The special features are good but there is no commentary, and an update on the "boys" would have been nice.

Rating: 5 stars
Summary: Superb, Modern, Late Duke
Review: "The Cowboys" was a fundemental change of direction for John Wayne in 1972, much in the way "True Grit" had been at the end of the sixties, and, in keeping with the trend towards more realistic progression in Cinema, Mark Rydell's film provided the aging Veteran with a role, that, while retaining epic scope, also had an edge to it, a more modern appearance and feel. No Monument Valley or even familier Batjac Players, co starring Roscoe Lee Browne, Slim Pickens, Colleen Dewhurst and Sarah Cunningham. Elmer Bernstein is replaced by a fantastic and moving John Williams score. It's a rite of passage story, which embraces regret, loss, caring, honour, violence, and ultimately morality and the vindication of that morality - even though such vindication sometimes comes at a very high price. The threat to morality and family is presented in the form of Bruce Dern, in an unforgettable and terrifying performance - and the suddness and brutality of that violence is very shocking indeed, much the same way as "Once Upon a Time in the West" was to Henry Fonda fans. Beautifully photographed on location by Robert Surtees,the DVD restores the Overture, Intermission and Exit music as it was in the Cinema, complete with Widescreen presentation. The film is also funny & intelligent, with the Cowboys of the title giving wonderful performances, although instead of a PG rating, I'd give it a PG-13 . Duke's final scene is perhaps one of the greatest He ever played. "The Cowboys" and "The Shootist" were the best movies of His late period.

Rating: 4 stars
Summary: The paternal side of the Duke
Review: I suppose you could call this a sort of 'cult-classic' among John Wayne films. It is considered one of the Duke's best (maybe even THE best) by many people, yet many critics gave rather discouraging reviews of the film (see Amazon's Editorial review, for example).

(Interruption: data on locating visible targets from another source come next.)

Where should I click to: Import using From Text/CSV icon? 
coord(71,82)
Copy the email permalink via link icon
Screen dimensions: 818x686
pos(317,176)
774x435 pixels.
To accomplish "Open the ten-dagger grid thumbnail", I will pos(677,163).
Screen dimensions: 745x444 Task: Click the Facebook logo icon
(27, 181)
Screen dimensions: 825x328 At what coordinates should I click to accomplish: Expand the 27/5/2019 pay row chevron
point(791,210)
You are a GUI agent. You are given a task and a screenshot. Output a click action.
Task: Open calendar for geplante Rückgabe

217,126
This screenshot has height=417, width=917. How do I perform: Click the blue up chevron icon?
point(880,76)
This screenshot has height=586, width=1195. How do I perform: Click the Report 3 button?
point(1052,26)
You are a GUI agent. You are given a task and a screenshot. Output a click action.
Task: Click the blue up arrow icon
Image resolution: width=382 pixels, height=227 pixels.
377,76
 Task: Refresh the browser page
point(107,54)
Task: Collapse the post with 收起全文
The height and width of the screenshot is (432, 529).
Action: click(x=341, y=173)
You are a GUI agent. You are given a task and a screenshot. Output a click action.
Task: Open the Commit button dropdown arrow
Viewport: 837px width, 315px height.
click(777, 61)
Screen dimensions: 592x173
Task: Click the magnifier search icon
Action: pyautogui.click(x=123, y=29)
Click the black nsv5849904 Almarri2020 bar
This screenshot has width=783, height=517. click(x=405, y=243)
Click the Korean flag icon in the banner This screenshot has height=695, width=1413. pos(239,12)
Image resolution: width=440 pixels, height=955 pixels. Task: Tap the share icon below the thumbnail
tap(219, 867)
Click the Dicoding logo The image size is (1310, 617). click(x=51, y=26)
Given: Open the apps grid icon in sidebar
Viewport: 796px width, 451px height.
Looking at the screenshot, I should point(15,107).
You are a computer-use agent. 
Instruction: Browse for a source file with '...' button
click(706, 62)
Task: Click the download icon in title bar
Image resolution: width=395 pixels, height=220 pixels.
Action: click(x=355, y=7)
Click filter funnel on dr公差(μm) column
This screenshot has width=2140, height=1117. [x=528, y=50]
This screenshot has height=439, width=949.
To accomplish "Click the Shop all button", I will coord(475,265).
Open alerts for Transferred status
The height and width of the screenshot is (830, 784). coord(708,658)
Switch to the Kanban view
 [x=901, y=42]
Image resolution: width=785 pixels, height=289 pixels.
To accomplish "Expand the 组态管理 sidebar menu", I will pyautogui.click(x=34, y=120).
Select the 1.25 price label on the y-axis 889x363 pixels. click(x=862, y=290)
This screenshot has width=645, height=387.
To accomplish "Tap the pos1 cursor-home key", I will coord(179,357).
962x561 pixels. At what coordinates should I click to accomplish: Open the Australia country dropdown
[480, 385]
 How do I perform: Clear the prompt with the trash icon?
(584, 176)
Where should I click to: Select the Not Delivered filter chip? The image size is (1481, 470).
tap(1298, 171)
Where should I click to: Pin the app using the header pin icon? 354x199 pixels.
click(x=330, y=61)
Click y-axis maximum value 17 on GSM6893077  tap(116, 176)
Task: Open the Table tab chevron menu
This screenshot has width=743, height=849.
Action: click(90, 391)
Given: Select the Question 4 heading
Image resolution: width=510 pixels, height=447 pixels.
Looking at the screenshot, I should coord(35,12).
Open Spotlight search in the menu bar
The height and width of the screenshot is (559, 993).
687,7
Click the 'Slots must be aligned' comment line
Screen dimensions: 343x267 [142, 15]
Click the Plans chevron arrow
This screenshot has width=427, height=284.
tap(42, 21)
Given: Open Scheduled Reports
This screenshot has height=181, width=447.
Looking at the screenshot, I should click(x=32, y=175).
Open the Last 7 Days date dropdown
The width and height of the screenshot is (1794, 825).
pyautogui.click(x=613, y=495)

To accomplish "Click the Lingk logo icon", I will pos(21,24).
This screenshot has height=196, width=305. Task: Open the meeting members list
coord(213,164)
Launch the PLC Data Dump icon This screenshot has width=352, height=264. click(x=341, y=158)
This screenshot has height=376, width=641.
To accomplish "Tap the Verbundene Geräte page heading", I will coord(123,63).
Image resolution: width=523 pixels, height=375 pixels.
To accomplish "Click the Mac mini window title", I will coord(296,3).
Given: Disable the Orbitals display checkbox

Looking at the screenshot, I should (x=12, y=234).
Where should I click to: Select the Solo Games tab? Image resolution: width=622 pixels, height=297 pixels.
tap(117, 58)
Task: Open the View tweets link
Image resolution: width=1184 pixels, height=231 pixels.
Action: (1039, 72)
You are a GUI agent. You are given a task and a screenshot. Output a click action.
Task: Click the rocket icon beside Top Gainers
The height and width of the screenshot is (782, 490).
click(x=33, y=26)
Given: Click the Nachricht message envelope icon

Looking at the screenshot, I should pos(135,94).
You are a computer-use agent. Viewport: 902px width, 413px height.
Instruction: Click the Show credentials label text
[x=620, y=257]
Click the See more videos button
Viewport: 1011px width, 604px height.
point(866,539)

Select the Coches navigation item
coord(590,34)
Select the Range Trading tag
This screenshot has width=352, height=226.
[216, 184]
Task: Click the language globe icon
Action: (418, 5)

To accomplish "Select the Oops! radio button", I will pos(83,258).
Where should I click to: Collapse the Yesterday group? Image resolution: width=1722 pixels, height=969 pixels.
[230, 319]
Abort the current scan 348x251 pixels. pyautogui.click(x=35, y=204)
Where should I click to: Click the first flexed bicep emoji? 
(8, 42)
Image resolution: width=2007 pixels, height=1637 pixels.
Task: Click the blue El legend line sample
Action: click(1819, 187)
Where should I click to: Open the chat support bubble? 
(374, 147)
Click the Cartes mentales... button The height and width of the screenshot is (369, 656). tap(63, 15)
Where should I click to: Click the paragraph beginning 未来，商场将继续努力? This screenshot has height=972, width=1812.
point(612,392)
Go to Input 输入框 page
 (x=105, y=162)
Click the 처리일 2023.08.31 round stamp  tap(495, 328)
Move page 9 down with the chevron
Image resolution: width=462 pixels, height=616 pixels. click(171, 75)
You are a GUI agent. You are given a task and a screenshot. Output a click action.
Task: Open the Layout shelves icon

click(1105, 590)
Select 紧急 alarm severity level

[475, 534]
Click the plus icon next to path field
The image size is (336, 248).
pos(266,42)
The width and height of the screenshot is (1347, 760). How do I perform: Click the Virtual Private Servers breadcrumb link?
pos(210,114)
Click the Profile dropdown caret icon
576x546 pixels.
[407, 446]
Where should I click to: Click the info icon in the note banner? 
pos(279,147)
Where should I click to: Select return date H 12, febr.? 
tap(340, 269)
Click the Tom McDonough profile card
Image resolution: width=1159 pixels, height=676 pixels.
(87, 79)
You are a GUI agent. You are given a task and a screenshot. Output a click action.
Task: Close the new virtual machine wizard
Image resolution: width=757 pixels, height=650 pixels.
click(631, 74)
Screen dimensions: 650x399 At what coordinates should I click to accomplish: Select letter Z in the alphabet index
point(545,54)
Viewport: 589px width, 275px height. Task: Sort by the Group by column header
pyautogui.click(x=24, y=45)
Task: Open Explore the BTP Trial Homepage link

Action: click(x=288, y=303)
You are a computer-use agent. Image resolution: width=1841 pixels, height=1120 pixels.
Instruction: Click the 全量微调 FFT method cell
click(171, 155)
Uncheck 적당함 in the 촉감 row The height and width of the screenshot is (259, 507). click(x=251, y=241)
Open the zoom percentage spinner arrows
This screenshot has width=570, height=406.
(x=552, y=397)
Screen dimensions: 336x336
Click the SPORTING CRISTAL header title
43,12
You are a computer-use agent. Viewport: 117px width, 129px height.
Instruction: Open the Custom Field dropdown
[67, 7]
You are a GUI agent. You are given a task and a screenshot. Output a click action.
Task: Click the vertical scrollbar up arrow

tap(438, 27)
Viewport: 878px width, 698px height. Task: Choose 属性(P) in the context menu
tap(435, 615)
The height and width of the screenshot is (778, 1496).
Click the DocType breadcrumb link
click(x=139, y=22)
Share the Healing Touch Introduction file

This is an entertaining story about an old man who cannot hire enough men for his cattle drive, and who is forced to take along a group of boys instead. This film finds Wayne in a somewhat different role, for although he plays a cattleman (not unusual for the Duke), he also has a soft, paternal side not often seen in his films. This movie also differs in that Wayne does not emerge triumphant at the end of the film.

This is a great Western for any die-hard Western fan. Not only fans of Westerns will enjoy this movie, however. A great many people who do not like either the Duke or the Western genre thoroughly enjoy this movie, and perhaps that is what gives it such a lasting appeal.

Rating: 2 stars
Summary: didn't work for me
Review: I don't consider this to be much of a JW movie since he was not in the story very much. It is the story of how a bunch of children overcome the odds to bring in the cattle. I once had it rated as 1 star but there is something to be learned in this story of perseverence. It is also a family friendly movie so I rate it 2 star -FAIR-.

Rating: 5 stars
Summary: The Best Duke Movie
Review: This movie, although not directed/produced by Wayne, is probably the greatest film ever.

The movie begins with his hired hands, and much of the town, leaving when gold is struck nearby. The Duke is then faced with either waiting until next year to sell his cattle....or using the town's schoolboys for Cow"Boys".

This movie will touch every emotion you have! This is definately a CLASSIC!